We observed that metabolite concentrations were generally higher in serum and this phenomenon may partly be explained by the volume displacement effect [17], which means that deproteinization of serum eliminates the volume fraction of proteins and distributes the remaining small molecular weight constituents in a smaller volume, thus making them more concentrated.
Concentration differences in some metabolites were similar to those observed in previous studies and some differences were related to coagulation processes. The higher arginine concentration in serum has been reported before by Teerlink et al. [18]. The release of arginine from platelets during the coagulation process might account for this difference.
Our observations that concentrations of some LPCs were higher in serum are consistent with a former study by Aoki et al. [19], who reported increased LPC concentrations, due to release of phospholipases by platelets activated by thrombin, a process that also occurs upon coagulation.
Glucose, which represents the majority of hexose, was found in an earlier study [20] to be 5% lower in plasma than in serum.

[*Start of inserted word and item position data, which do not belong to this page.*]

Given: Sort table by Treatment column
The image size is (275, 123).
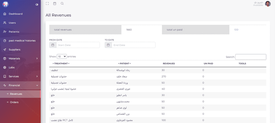Looking at the screenshot, I should [x=61, y=64].
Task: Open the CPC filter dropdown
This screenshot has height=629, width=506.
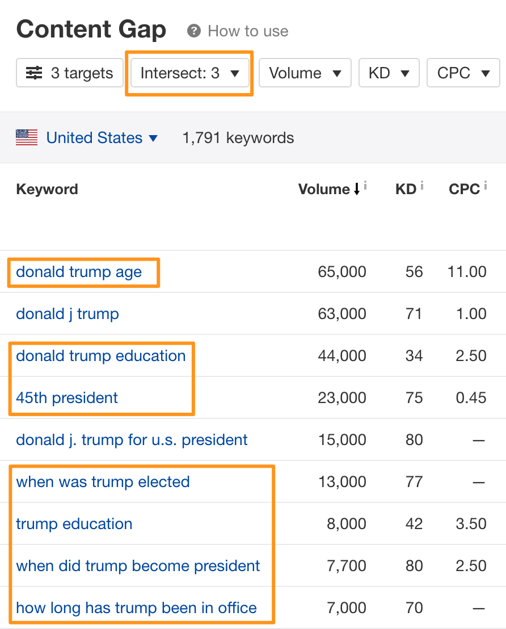Action: point(463,73)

A similar difference was observed for hexose in our measurements. Although the exact reason for this observation is not clear, a shift in fluid from erythrocytes to plasma caused by anticoagulants might play a role [2].

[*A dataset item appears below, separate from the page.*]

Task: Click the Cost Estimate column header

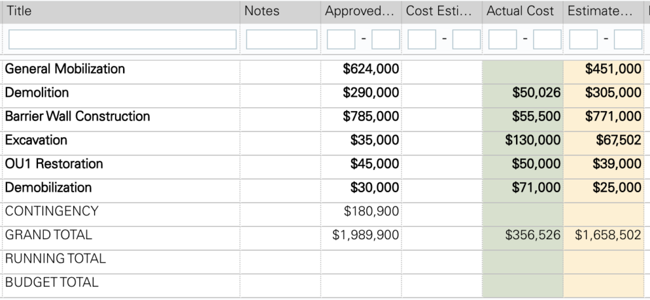Action: point(442,11)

Serum demonstrated a higher sensitivity in biomarker detection. The generally higher metabolite concentrations in serum than in plasma might lead to this advantage. Metabolite measurements in both matrices are subject to a certain level of background noise, which might affect measurement accuracy, especially for metabolites with low concentrations. Thus plasma is more prone to this effect than serum, where metabolite concentrations are generally higher. It was also proposed that the lower protein content in serum might benefit small molecule analyses and improve overall sensitivity [21]. However, in our comparisons, the metabolites that differed significantly between two phenotypes in serum but not in plasma are, nevertheless, close to the significance level when plasma was used, an observation that is in agreement with the existence of high correlations between both matrices.
The high correlations between plasma and serum measurements suggest that the shift in metabolite concentrations per se does not necessarily introduce a bias in epidemiological studies, although the higher concentrations in serum may provide some advantages. In general, our data indicate that metabolite profiles from either matrix can be analyzed, as long as the same blood sample is used. However, the better reproducibility in plasma and higher sensitivity need to be taken into account, as they might influence the results for the identification of diagnostic biomarkers.

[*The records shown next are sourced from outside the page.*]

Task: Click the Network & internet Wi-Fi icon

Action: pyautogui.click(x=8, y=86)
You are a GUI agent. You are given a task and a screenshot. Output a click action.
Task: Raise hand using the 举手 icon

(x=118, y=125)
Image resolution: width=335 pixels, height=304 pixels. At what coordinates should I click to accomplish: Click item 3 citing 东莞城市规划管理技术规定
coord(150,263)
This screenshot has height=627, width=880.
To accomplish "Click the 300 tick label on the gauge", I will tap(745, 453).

Naturally, the metabolites we measured in our experiment represent only a small part of the human blood metabolome. Accordingly, it is yet to be determined in future studies whether similar observations can be made for other metabolites.
Materials and Methods
We obtained written informed consent from all participants and approval from the local ethical committee.
KORA is a population-based research platform with subsequent follow-up studies in the fields of epidemiology, health economics and health care research [15]. It is based on interviews in combination with medical and laboratory examinations, as well as the collection of biological samples.
Plasma and serum from 377 individuals (180 female, 197 male, age range from 51 to 84 years) from the population based cohort KORA F3 [22] were used in this study. For each participant, fasting blood was simultaneously drawn into serum and EDTA plasma gel tubes between 8 and 10 am. Plasma tubes were shaken gently and thoroughly for 15 minutes followed by centrifugation at 2750 g for 15 minutes at 15°C. In the meantime, serum tubes were gently inverted twice followed by 45 minutes resting at room temperature to obtain complete coagulation, before performing the same centrifugation process as for plasma. All samples were stored at -80°C until the metabolic analyses.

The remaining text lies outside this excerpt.